>> START Extracted material

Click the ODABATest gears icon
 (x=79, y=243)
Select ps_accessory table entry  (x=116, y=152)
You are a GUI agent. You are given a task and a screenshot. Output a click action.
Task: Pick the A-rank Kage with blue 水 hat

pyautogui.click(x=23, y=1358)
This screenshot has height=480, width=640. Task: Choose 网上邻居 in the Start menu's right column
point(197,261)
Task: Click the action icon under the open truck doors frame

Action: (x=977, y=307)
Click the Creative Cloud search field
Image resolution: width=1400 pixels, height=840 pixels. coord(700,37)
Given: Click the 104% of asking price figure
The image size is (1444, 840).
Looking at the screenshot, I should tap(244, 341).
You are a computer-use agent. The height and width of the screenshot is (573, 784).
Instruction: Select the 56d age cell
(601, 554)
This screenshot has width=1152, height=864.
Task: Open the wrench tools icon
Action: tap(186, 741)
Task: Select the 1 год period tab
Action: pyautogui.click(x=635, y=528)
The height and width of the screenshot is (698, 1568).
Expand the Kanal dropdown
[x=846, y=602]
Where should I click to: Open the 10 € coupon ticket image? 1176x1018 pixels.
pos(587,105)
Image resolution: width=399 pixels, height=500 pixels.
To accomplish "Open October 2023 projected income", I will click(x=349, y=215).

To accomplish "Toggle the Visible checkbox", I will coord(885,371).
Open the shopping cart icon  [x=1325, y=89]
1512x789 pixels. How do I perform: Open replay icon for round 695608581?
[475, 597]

>> END Extracted material

■ Directive
Copy out all of the rows above without changing a single character.

■ Worked solution
Click the ODABATest gears icon
 (x=79, y=243)
Select ps_accessory table entry  (x=116, y=152)
You are a GUI agent. You are given a task and a screenshot. Output a click action.
Task: Pick the A-rank Kage with blue 水 hat

pyautogui.click(x=23, y=1358)
This screenshot has height=480, width=640. Task: Choose 网上邻居 in the Start menu's right column
point(197,261)
Task: Click the action icon under the open truck doors frame

Action: (x=977, y=307)
Click the Creative Cloud search field
Image resolution: width=1400 pixels, height=840 pixels. coord(700,37)
Given: Click the 104% of asking price figure
The image size is (1444, 840).
Looking at the screenshot, I should tap(244, 341).
You are a computer-use agent. The height and width of the screenshot is (573, 784).
Instruction: Select the 56d age cell
(601, 554)
This screenshot has width=1152, height=864.
Task: Open the wrench tools icon
Action: tap(186, 741)
Task: Select the 1 год period tab
Action: pyautogui.click(x=635, y=528)
The height and width of the screenshot is (698, 1568).
Expand the Kanal dropdown
[x=846, y=602]
Where should I click to: Open the 10 € coupon ticket image? 1176x1018 pixels.
pos(587,105)
Image resolution: width=399 pixels, height=500 pixels.
To accomplish "Open October 2023 projected income", I will click(x=349, y=215).

To accomplish "Toggle the Visible checkbox", I will coord(885,371).
Open the shopping cart icon  [x=1325, y=89]
1512x789 pixels. How do I perform: Open replay icon for round 695608581?
[475, 597]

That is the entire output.